19th October 2019 - 8th March 2020

OCAT Shanghai

-1F Sunken Gaeden, Qufu Road, Jing'an District, Shanghai, China


The exhibition at the OCAT Shanghai re-evaluates the Modernist legacy of linearity, revisits a number of important subjects and motifs in the artist’s 15 years of practise, and further develops the core elements of movements, motions, and emotional or atmospheric sculptures. Presented in the exhibition is a highway-speedy spectacle in various playful forms, made available in everyday context as one drives: a complete race track occupies the whole of the museum space; hovering, racing, speeding, is a number of modified electronic wheelchairs. Movement of walking is here replaced by that of riding or driving that operates in a prosthetic fashion; the sped relationship between the viewer and the spatial distances therefore largely blurs the act of seeing. Clear-headed, critical scrutinisation is here replaced with a hurried, careless glance. On the other hand, somewhat paradoxically, substituting substantially technological and speedy race cars with slow wheelchairs that are remotely controlled, the exhibition addresses the torn bodily-spiritual-mechanical experience brought by a chaos of different speeds in the contemporary society.

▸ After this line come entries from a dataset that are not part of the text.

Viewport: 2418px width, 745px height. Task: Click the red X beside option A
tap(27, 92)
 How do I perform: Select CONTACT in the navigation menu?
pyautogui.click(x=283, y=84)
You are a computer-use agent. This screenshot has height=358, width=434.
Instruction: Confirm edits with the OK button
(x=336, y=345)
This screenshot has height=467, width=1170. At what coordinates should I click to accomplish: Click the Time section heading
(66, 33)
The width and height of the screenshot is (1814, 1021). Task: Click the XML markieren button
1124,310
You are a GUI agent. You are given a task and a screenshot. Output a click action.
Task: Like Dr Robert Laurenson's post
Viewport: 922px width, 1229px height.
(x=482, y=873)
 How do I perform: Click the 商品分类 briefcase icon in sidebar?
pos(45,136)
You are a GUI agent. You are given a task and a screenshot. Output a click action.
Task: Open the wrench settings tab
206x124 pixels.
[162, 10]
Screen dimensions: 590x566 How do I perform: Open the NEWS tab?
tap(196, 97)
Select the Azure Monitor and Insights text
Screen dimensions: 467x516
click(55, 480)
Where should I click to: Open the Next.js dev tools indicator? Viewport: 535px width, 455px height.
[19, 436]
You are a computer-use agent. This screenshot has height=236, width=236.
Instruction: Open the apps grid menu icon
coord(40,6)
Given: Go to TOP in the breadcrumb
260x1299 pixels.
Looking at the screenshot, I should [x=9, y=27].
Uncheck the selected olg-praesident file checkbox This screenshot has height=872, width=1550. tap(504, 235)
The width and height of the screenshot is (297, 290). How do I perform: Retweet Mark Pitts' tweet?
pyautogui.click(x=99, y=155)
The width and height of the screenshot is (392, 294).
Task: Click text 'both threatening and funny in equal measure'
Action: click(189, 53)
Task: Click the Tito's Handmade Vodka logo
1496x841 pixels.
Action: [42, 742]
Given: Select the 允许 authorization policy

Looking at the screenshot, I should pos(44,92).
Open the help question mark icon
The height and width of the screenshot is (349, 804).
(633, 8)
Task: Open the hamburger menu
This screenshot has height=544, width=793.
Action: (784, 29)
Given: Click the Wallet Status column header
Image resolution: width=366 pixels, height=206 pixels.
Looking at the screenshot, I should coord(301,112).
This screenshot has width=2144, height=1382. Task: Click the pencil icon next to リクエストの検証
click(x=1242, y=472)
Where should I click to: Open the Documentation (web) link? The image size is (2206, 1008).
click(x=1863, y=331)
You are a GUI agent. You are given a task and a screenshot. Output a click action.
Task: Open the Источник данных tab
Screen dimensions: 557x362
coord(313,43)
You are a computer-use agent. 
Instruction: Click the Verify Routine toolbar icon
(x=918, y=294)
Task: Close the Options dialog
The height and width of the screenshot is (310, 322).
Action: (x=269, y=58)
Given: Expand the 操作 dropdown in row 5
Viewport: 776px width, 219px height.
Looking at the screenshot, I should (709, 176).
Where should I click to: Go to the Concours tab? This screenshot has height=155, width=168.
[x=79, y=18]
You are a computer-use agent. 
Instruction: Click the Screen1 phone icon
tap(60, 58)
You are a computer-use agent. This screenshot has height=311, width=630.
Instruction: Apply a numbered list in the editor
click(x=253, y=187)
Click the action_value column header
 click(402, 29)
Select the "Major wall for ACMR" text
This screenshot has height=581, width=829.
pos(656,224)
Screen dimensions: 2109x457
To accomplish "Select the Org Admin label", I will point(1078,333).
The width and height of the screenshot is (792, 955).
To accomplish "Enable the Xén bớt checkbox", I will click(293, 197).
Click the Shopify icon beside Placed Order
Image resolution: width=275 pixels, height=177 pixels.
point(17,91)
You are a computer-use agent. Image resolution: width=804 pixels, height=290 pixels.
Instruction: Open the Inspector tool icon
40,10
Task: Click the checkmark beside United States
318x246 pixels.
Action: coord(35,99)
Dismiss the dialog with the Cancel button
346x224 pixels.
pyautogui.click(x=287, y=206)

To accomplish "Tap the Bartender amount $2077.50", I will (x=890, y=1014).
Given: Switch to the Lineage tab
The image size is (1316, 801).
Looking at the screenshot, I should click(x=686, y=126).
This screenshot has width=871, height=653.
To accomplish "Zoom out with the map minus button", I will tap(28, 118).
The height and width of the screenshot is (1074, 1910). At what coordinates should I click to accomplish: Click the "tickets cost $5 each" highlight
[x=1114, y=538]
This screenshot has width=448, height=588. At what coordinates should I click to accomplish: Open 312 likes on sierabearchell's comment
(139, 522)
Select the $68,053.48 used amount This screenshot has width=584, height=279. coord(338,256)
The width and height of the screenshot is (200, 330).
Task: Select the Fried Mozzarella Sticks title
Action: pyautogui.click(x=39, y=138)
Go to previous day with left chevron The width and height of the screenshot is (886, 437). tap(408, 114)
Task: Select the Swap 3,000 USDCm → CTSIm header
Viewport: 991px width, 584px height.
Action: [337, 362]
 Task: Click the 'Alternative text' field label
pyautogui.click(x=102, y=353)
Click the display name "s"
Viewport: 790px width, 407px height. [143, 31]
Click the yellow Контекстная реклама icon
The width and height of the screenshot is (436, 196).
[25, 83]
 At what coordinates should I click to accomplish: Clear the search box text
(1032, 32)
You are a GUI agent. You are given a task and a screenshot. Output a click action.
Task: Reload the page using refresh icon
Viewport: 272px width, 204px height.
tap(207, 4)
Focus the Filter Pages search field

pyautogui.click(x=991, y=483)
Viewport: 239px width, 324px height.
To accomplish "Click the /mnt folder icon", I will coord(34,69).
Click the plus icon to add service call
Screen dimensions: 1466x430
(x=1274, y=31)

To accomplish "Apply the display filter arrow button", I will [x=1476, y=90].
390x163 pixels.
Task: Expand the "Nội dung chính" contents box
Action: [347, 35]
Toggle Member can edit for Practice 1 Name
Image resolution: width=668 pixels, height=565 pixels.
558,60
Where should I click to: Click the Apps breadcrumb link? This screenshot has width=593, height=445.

Driving is one of the most common experiences today. In either an optimistic, accelerationist reality of large-scale infrastructural constructions and superstructural developments, or a pessimistic version of the doomed future of the Anthropocene, where the conquering global Petro-Capitalism constantly threatens the public to defend themselves with archaic, alternative means and mentalities, the act of driving and speeding in various forms plays a central role of import. Pertinent is the recent development of the archaeology of modern technologies, and its study of the history of vehicles from cars to spacecrafts; also urgent and relevant, is the re-emergence of non-human intelligence and emotions - from cars to horses and rhinoceros alike. By focusing on and dealing with the reality of motions and speeds, High-Speed Forms transforms driving experiences into dark races, blinding large billboards, road sign skeletons, and proposes a reality of alternative speeds.